In a parking lot north of downtown we stopped to discuss the day's run before heading back to campus.Some of the responses: I am surprised that in our own city that this happens; It is amazing that just a few blocks away, life goes on - on the river walk - and people have no clue...; The smell of urine is what sticks in my mind; I felt like an outsider - like who was I to RUN where they were; It was depressing; I said hi to people and tried to look them in the eye; Gratitude. I felt grateful for what I have; I want to get involved - I want to volunteer and help; I can't believe this is so close to where we live...

Training for the Dean of Students Half Marathon Challenge offers an opportunity to teach participants a number of things. The goals of the program, now in its sixth year, are to teach students their mental and physical capacities of resilience. Indeed many feel they would never have imagined running 13.1 miles. For others, the goal is to achieve a milestone and check something off of their bucket lists.

Because training groups usually run for a charity, we do a food drive. The Kayla Mire Food Drive is named for 2010 graduate Kayla Mire who died in a one car accident shortly after graduation. She was an advocate for the needy. A food drive requires a light commitment of time and money for our students and supporters, so is perfect for those in college.

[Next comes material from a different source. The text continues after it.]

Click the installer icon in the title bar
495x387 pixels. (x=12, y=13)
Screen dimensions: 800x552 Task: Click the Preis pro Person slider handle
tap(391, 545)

San Antonio provides an outstanding classroom for issues related to socioeconomic disparity, especially when it is in evidence all within walking - or running - distance. Our training starts in August with runs through the wealthier neighborhoods of Olmos Park and Alamo Heights. In late October the group does the annual homeless run. The participants this year are pictured above. We run downtown on Main Street and then turn toward the area of town where Haven for Hope and other services are based. And we run through streets where the poor and homeless are just hanging out.

What impressed me most about our young scholars was their empathy, the depth of their reflections, and how easily they went from person to person to discuss what they noticed and what they felt. Their professors and families have taught them well. The run isn't made to put the homeless on display. We are just running where we live. I look forward to it and dread it every year. But the jolt helps us break out of our bubble and see that right here, where we live, people need us. We get to go home, and eat, and rest comfortably. They don't.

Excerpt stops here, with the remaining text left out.